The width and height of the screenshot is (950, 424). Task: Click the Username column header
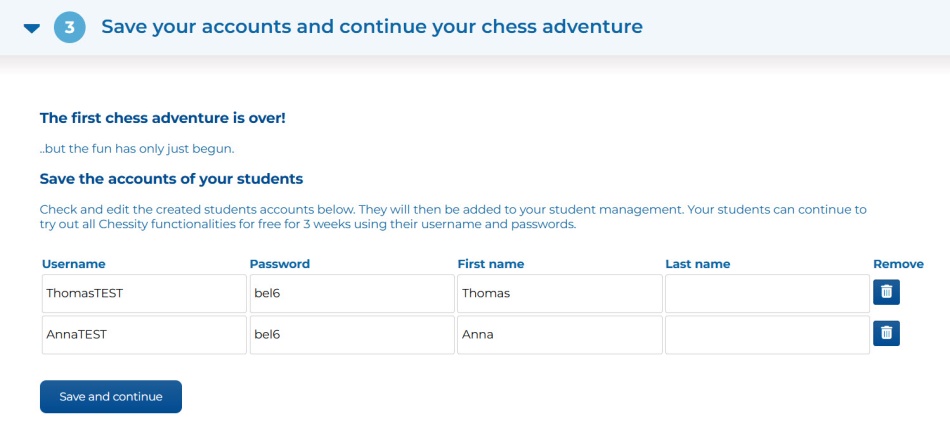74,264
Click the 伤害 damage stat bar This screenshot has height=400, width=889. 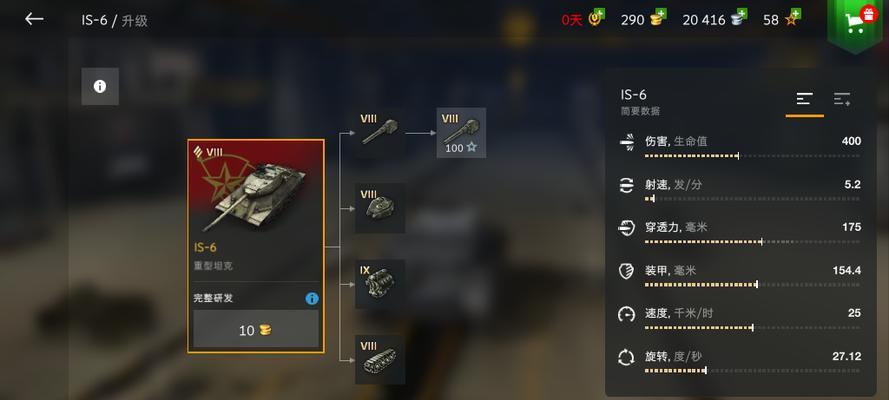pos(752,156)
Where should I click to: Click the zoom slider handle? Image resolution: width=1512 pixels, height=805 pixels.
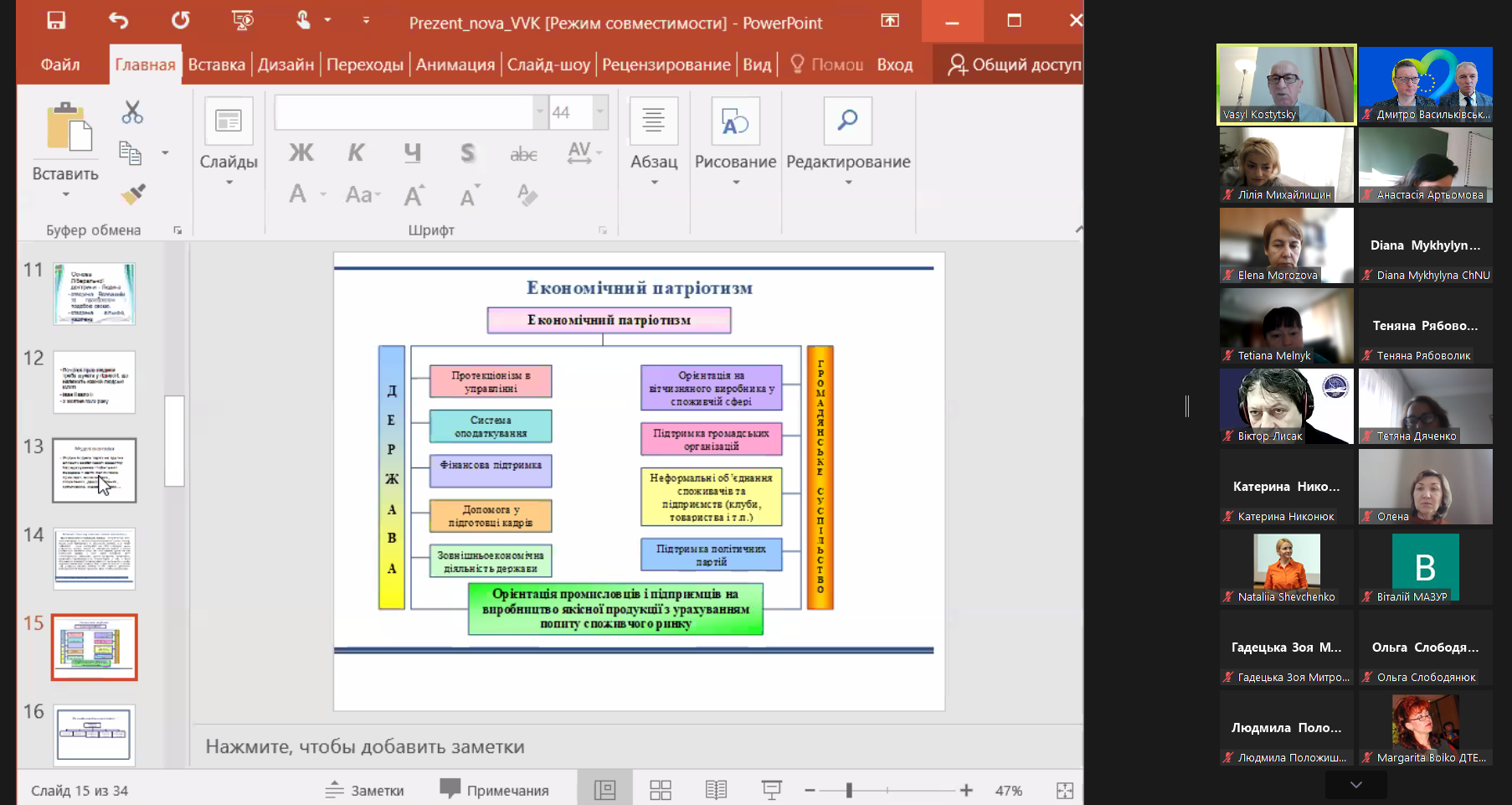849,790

--------------------------------------------------

» PROBLEM TO SOLVE: Please output only the lines running from the one that holds "Where should I" through the last line of the entries, both ends included, without any images.

» EXERCISE SOLUTION:
Where should I click to: Click the zoom slider handle? Image resolution: width=1512 pixels, height=805 pixels.
849,790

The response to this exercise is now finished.